10年くらい前、かなり流行った言葉だ。実は自分がセミナーとかで講演するとき、だいたいはこの話ばかりしていたので、この記事には相当の勢いで食いついてしまいましたよ。1993年にでた「One to Oneマーケティング」って本には、たった10%の顧客が90%の売り上げを占めている、みたいな内容があった記憶。つまりこの10%の客を離さないようにするのが効率の良いマーケティングだ、みたいな話である。

なんでこの話がネットと関係あるのかというと、そもそも実店舗ではひとりひとりの顧客の指向性を踏まえて対応するのは非常に難しい(高級ホテルとかではやってるようだがスーパーなんてとても無理でしょ) 。しかしネット経由であれば自動でデータベース化できるわけで、本当の意味でOne to Oneマーケティングを行うのはネット経由以外に無いと考えられていたわけだ。しかし現在ではたとえば「回転寿司業界第1位」のスシローでは、テーブルごとにタッチパネルで注文するのだが、リアルタイムに好みが解析されてロスが無いように寿司を流すそうである。これなんてまさに実践的One To Oneなわけですよ。

まあ上記の記事は、マクドナルドが携帯でクーポンを送るサービスをはじめるのであるが、各顧客の履歴にあわせて違うクーポンを送るという内容だ。 ということは内容的には別に新しい物では無く、10年前に言ってたことがやっと実現化されたというだけのことだ。つまり目新しくもなんともない。すいません、上目線で・・・。理論上は、ひとりひとり違うクーポンなんてなるほど素晴らしい〜!! と思うんだが・・・。
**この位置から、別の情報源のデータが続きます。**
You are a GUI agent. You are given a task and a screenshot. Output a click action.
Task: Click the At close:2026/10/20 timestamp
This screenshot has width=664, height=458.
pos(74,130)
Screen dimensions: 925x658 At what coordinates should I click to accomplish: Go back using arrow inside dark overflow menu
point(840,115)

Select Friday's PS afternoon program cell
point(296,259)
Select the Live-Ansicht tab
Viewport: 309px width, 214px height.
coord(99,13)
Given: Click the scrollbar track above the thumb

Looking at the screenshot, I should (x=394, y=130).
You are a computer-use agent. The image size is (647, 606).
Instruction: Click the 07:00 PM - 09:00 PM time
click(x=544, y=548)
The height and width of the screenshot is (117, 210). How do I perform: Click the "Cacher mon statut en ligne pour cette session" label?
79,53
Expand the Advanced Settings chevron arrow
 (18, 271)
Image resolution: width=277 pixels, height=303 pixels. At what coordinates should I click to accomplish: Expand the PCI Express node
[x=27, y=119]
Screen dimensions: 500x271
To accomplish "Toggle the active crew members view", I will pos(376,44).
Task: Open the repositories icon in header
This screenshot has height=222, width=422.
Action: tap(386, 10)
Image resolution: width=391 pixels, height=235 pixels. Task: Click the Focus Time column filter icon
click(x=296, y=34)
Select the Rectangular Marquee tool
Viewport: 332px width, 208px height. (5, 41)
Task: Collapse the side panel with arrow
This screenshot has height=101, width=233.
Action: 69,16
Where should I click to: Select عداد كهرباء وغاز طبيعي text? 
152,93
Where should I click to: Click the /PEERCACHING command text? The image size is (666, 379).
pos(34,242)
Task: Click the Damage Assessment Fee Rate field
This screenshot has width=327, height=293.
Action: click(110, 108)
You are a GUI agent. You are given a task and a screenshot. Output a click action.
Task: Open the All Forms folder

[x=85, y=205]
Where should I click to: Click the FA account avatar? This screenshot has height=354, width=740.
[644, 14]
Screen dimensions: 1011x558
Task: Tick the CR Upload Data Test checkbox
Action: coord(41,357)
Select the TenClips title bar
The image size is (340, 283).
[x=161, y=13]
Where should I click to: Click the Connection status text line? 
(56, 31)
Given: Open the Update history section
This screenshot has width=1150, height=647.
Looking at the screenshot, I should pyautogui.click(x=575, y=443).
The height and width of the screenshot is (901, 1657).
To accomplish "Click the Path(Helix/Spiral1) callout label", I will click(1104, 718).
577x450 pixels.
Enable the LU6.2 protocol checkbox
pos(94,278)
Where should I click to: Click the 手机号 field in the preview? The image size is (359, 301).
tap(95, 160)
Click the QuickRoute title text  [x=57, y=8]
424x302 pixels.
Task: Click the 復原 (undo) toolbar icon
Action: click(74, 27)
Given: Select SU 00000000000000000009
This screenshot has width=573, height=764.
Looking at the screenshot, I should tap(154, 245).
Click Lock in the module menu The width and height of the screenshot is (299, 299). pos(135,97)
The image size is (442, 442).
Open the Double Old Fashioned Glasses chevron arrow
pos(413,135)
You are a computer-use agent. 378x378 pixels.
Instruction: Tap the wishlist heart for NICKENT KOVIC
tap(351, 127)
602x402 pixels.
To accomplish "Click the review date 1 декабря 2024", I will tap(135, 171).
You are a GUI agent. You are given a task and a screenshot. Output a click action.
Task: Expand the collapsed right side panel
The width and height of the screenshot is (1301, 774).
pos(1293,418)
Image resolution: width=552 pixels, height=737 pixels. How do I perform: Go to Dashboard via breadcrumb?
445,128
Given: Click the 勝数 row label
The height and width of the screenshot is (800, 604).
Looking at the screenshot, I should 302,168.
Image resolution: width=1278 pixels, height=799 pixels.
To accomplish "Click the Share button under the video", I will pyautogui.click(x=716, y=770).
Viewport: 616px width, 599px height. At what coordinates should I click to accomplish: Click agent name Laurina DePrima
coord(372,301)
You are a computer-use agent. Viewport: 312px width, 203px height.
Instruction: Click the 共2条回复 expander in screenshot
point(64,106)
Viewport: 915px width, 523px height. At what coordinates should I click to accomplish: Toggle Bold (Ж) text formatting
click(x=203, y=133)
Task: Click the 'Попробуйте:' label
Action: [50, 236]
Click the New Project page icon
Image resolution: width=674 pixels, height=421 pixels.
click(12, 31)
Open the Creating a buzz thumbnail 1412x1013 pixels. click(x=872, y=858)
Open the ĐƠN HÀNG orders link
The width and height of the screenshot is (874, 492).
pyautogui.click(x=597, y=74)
このOne to Oneマーケティングだが、実はWEB上で実装したことがあり、効果データも取りました。ひとつは今は無きオートバイテル・ジャパン(今見たらドメインが売りに出てた 泣)のメールシステムをたしか1999年頃に企画設計して作ったのであります。 自動車の場合、四駆が欲しい人にセダンのメルマガを送っても読んで貰えないわけで、自分の興味のある記事だけを生成させて、ひとりひとり違うメルマガを送ろうという試みである。実はほかにライブドア時代にも大手の某マンションデベロッパーとかにもこのシステムを 導入して貰ってひとりひとり違うメルマガを生成して送るようにした。

一見。ひっじょーに良いように見えるわけですが、結果的には失敗でした。コレ。

ひとりひとりに違うメルマガを生成して送るためには、まずは元になる記事が膨大に必要なのだ。でないと人によっては短文のが届くだけだったり、逆にその号はある人はお休み、という場合だってある。 この記事を作っていくコストが半端じゃない。また当時はサーバのスペックが低くて、いちいち生成していると配信するのにえらく時間がかかりました(今じゃ関係ない話ですけど)。で、統計データを取ると、意外と

One to Oneメールもフツーのメールも効果はかわんない

ということになったのです。ならばコストがかかるだけ意味ないな、ということになり、One to Oneメールに物凄い手間をかけて配信頻度が下がるより、全員同じでも頻繁にメール配信するほうがずっと効果があったのだ。
で、いまじゃWordPressだと、無料のプラグインで勝手に更新記事を生成して送るものまであり、顧客が登録するときに興味があるジャンルを選べます。 いま作ってるサイトもこれを搭載してまして、メルマガなんて勝手に自動生成して更新情報を送るのだ。魂がこもってないけど、顧客にとっては魂より自分の欲しい情報だけさっさと送ってよ的な人が大半でしょう、というような凄い仕組みである。しかもタダ! (設定はそこそこ面倒くさい)

で、マクドナルドだが、壮大なる計画なんですが、実際にはOne to Oneのシステム開発と運営コスト(たぶん設計から含めて何億もかかってるんじゃないか的な)と、それによっての売り上げ増加分を比較すると、かかったコスト分だけ余計に全員一律のクーポンを送った方が営業的効果はあるんじゃないかとわたしは思うわけです。なのでテレビCFなんて絶対無くなるわけ無いじゃん、と思った次第なのでした。